Here, in this country, we are like 2-year-olds with southern vernaculars and surprising hand-eye coordination.
"I want go Pompeii," I say in the train station. "How much them costs?"
"Small!" I point at something small. "Small, small!"
There is nothing here from my real life. The people I meet know a bit about America and nothing about me.
I can only tell them a little: my age, where I am from, that I like it here.
All of my solid memories, all of my consistencies, run like a slideshow.
I am accosted in the street by a tallish, darkish character who wants to take me home with him so I can admire his helmet of hair gel and shirt so tight you can make out the size and shape of his nipples.
"I have go." I look at him like I mean business; he might not take my broken Italian seriously. "My friend sleep. I have wake her. I have go."
The last night I spent at home, I ate a bowl of strawberries and whipped cream.

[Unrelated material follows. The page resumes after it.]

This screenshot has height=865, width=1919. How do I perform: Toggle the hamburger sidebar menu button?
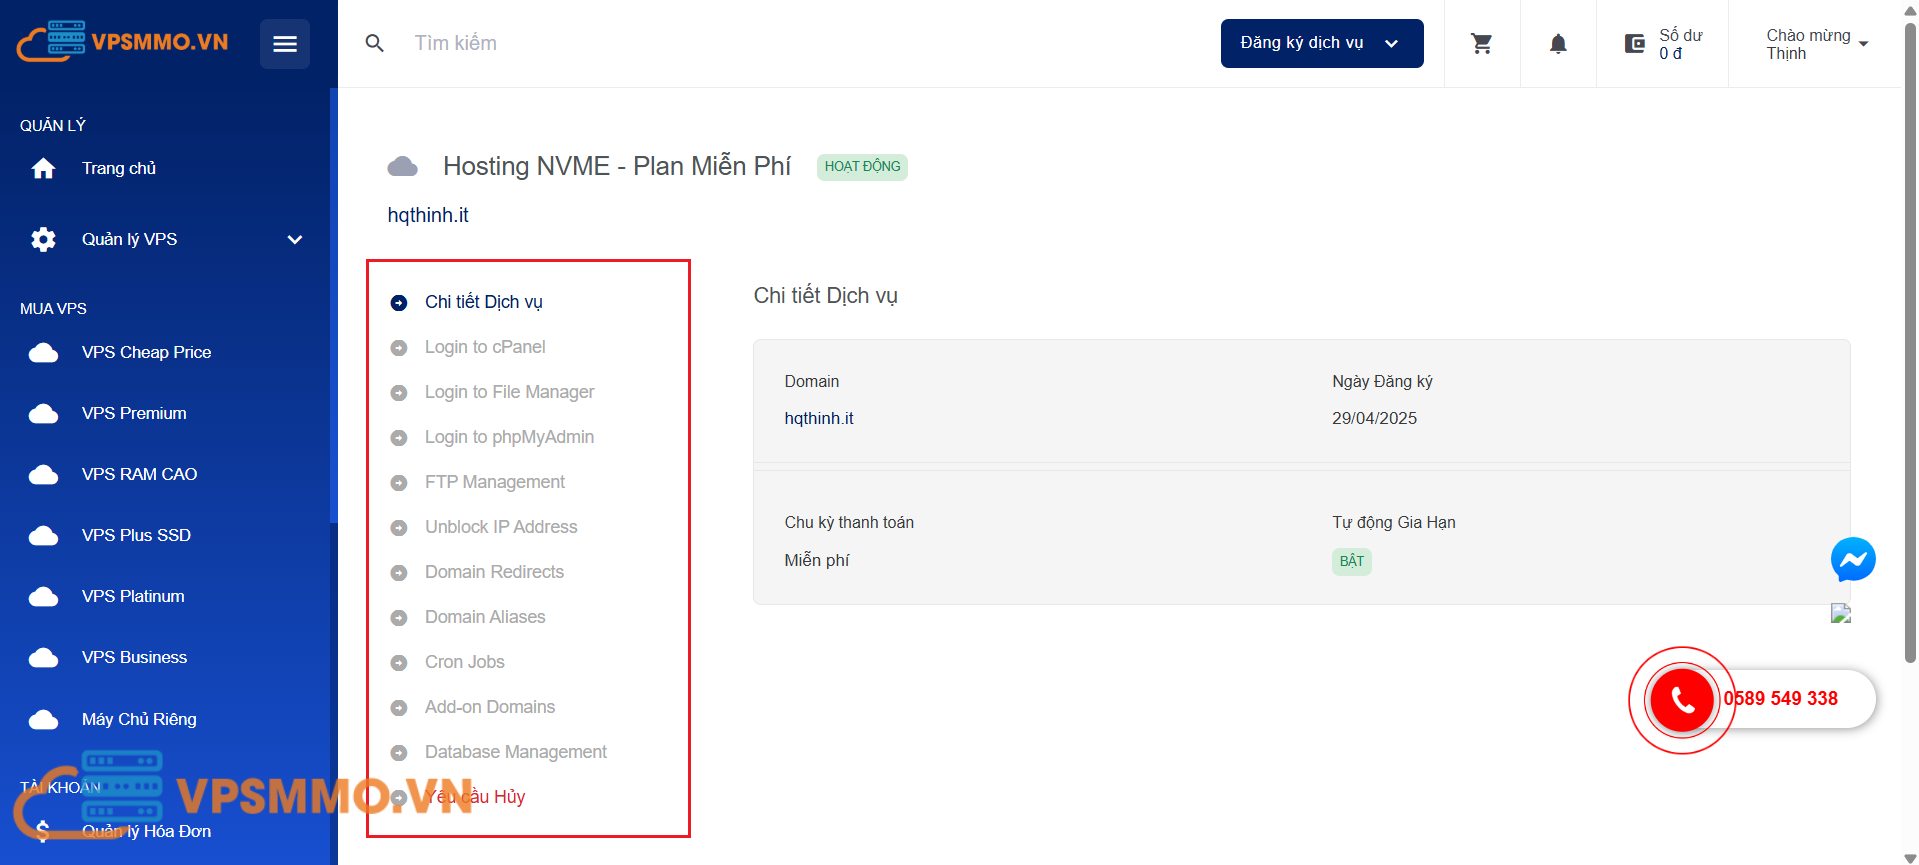tap(285, 44)
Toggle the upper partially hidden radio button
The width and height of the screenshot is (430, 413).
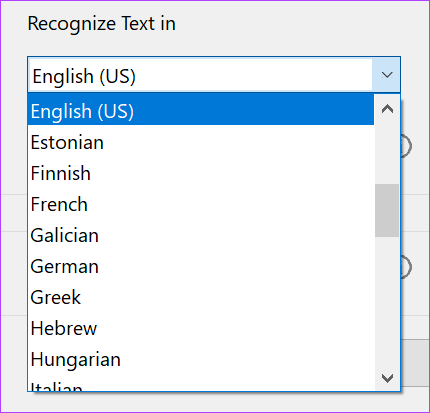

I drank a little cheap wine and listened to "A Prairie Home Companion" on the radio. It too plays like a slideshow. I slept in my bed and didn't dream of anything special. I woke up in the same bed, at the same time, that I do every morning.
I washed my hair with the same shampoo. I can't quite remember the smell of it now. When I smell it again, I'll know that I am home.
In a few days, we will be blown back home again, and all the trains and holy water and honking horns will turn back into my same bed, and my same shampoo.
I can't say exactly that I want to go home. It's just that you can only lose yourself for so long. Then you begin to wish for all of your consistencies, for the humdrum of a life with purpose.
There is romance here, with the grappa and the side-street cafes.
The romance is enough to send one to drift out of the bathtub and off to see the world again. There is, after all, such a lot of world to see.